— Passage provided —
===
From: "George Spelvin" <linux@horizon.com>
To: jnareb@gmail.com, linux@horizon.com
Cc: anthonyvdgent@gmail.com, david@lang.hm, git@vger.kernel.org,
hordp@cisco.com, nico@fluxnic.net, spearce@spearce.org,
torvalds@linux-foundation.org
Subject: Re: Git commit generation numbers
Date: 21 Jul 2011 16:27:22 -0400 [thread overview]
Message-ID: <20110721202722.3765.qmail@science.horizon.com> (raw)
In-Reply-To: <m3mxg7sasa.fsf@localhost.localdomain>
> There is also another issue that I have mentioned, namely incomplete
> clones - which currently means shallow clone, without access to full
> history.
As far as history walking is concerned, you can just consider "missing
parent" the same as "no parent" and start the generation numbers at 0.
As long as you recompute
> Nb. grafts are so horrible hack that I would be not against turning
> off generation numbers if they are used.
Yeah, but it's not too miserable to add support (the logic is very similar
to replace objects), and then you would be able to have the history walking
code depend on the presence of generation numbers. (The "load the cache"
function would regenerate it if necessary.)
Only do this if you already have support for "no generation numbers" in
the history walking code for (say) loose objects.
> In the case of replace objects you need both non-replaced and replaced
> DAG generation numbers.
===
— Dataset section —
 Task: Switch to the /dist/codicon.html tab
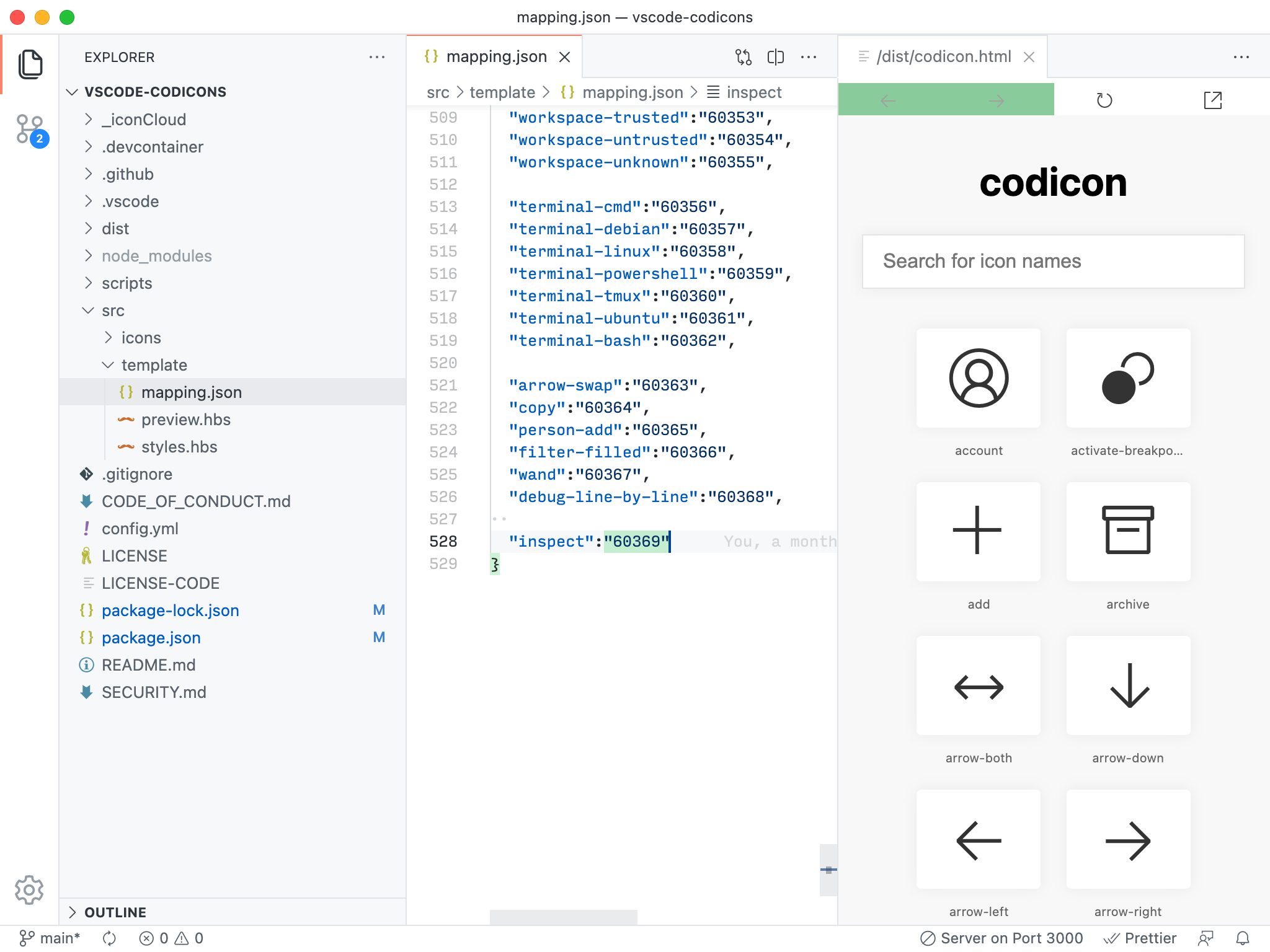coord(943,57)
===
— Goal —
Return the part of the Git commit generation numbers email starting with "Yeah, but it's" and going on through "DAG generation numbers.", copied word for word.

— Written answer —
Yeah, but it's not too miserable to add support (the logic is very similar
to replace objects), and then you would be able to have the history walking
code depend on the presence of generation numbers. (The "load the cache"
function would regenerate it if necessary.)
Only do this if you already have support for "no generation numbers" in
the history walking code for (say) loose objects.
> In the case of replace objects you need both non-replaced and replaced
> DAG generation numbers.